Two Powerball winners, one from Arizona and another from Missouri, were announced on Thursday and will split the jackpot. Assuming they take the lump sum of $384 million right now rather than the full $587 million over 29 years, each winner will receive about $125 million after state and federal taxes. Not bad.
But consider this hypothetical scenario.
Imagine it's Jan. 1, 2013, and President Barack Obama and Republican congressional leaders have failed to reach a budget deal. The breakdown has triggered the dreaded "fiscal cliff," meaning the income tax cuts set by former President George W. Bush have expired across the board and the tax burden on every income bracket has jumped.
Right about then, the Powerball winners are announced. How much more would Uncle Sam collect—assuming the jackpot is the same as it is today—from the fortunate souls who won after the country went over the cliff?
According to Tax Foundation analyst Nick Kasprak, the total tax burden on the winnings would jump by $17.7 million. Because there were two winners, that would amount to about $8.85 million more in taxes per person.
Congress and the White House are currently in last-minute negotiations to avoid some of the tax hikes set for next year. Despite the grandstanding on Capitol Hill this month, Congress should be able to reach a deal before the Jan. 1 deadline, but if it doesn't, taxpayers will be out of luck.
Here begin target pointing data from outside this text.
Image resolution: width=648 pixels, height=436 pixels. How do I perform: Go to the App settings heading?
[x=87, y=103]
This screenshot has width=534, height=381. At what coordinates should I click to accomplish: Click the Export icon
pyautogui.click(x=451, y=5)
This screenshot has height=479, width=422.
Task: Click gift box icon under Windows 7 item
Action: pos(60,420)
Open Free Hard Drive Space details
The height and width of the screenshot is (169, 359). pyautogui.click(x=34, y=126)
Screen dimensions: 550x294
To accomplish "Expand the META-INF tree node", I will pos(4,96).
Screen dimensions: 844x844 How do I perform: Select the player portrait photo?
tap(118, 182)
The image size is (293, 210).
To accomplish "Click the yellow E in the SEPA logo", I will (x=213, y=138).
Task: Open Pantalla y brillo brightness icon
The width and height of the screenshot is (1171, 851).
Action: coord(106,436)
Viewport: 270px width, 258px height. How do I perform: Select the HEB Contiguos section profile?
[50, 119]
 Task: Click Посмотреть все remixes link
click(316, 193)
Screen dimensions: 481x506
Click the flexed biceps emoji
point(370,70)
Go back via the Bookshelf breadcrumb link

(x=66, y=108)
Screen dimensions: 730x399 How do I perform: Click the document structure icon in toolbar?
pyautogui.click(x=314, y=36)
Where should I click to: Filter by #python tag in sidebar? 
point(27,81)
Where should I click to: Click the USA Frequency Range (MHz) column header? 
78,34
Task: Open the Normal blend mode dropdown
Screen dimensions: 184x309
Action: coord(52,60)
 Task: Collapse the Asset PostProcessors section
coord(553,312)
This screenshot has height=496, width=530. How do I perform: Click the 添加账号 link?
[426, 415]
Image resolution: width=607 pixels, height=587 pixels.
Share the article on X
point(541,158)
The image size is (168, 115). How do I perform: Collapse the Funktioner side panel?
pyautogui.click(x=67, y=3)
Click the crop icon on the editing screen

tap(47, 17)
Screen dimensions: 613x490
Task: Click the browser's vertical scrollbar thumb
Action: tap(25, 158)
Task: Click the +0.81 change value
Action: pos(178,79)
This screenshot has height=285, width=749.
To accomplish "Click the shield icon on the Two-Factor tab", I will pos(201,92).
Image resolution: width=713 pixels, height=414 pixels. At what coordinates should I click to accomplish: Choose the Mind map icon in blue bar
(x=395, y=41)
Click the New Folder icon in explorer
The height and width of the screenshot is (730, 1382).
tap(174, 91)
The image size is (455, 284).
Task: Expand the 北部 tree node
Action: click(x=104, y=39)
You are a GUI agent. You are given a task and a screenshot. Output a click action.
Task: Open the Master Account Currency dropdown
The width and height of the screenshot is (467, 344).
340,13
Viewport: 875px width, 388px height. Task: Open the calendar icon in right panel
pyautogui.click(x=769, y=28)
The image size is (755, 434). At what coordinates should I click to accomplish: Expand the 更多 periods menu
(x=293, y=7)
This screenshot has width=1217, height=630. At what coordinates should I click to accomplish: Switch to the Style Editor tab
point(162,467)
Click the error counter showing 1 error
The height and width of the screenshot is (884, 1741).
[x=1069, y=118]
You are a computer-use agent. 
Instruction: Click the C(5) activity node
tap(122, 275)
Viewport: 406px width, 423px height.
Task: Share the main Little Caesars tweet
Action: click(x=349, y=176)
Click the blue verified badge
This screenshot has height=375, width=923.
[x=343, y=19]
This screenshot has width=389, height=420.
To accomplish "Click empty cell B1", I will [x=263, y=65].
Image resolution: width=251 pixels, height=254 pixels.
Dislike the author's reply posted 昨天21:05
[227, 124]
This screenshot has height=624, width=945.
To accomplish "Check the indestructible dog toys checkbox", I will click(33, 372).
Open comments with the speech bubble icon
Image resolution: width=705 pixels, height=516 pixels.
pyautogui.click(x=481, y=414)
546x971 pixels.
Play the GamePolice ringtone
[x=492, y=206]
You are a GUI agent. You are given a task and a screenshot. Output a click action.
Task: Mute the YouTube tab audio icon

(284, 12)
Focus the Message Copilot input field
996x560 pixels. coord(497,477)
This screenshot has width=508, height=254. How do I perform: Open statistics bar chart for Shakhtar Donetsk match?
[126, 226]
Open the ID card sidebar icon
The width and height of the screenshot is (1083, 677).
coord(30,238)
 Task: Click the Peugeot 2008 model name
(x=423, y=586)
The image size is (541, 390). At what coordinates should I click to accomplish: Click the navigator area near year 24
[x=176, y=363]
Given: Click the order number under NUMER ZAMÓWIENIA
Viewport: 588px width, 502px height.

There are some experts, like former director of the Congressional Budget Office Doug Holtz-Eakin, who say a failure to act could trigger another recession.
"I'd give us a 30 percent chance of doing something that stupid," Holtz-Eakin, now the president of the American Action Forum, said.
If you're not already thoroughly depressed, consider this: Under the doomsday scenario, once the federal government collects its share of the Powerball winnings, it will spend every penny in less than five minutes.